(HOW TO COMPLETE THIS TASK):
Among the lines below, how many have the word "click"? The reply is that number alone.

Stored entries:
--------------------------------------------------

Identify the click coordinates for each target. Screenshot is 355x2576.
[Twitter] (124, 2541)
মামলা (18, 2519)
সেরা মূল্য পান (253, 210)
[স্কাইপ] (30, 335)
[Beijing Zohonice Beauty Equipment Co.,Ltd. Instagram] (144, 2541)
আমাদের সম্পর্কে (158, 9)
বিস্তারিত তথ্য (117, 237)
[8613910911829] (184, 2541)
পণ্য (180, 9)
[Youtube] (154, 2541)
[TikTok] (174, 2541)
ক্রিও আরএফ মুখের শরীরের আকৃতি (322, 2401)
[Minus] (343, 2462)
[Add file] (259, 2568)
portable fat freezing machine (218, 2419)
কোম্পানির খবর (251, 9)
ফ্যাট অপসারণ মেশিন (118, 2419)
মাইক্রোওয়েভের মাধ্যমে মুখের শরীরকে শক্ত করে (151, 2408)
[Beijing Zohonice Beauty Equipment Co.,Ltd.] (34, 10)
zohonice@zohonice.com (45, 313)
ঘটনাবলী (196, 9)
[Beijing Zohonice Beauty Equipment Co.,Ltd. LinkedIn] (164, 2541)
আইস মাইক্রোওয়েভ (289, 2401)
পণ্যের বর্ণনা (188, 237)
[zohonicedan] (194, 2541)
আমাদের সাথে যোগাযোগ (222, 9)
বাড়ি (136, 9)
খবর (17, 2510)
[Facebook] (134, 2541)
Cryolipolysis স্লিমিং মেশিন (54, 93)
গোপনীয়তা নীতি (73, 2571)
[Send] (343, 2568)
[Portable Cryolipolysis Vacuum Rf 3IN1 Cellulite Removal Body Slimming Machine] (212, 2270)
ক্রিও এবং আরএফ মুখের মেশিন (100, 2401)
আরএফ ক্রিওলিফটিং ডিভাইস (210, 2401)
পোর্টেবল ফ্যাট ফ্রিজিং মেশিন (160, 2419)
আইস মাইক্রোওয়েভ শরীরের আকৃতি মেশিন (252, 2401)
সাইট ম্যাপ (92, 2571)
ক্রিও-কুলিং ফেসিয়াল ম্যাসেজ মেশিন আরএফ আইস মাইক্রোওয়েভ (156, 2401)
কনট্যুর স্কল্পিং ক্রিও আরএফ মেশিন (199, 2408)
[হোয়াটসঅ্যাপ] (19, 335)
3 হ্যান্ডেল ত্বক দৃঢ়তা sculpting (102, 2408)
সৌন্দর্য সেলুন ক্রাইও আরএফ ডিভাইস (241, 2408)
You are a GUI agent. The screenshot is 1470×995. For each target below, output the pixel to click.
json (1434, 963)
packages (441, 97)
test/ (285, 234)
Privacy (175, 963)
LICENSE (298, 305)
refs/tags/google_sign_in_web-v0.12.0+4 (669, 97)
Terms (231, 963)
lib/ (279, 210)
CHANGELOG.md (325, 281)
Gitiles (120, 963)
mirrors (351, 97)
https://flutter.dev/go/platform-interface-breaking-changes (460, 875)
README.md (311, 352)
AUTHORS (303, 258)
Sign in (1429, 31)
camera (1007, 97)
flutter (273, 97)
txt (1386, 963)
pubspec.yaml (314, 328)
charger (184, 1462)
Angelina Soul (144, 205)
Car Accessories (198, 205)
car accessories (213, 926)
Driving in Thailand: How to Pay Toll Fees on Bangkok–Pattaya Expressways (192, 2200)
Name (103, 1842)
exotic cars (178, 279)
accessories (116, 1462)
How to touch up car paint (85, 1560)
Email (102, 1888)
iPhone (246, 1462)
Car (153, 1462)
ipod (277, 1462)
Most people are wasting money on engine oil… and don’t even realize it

--------------------------------------------------

(SOLUTION):
2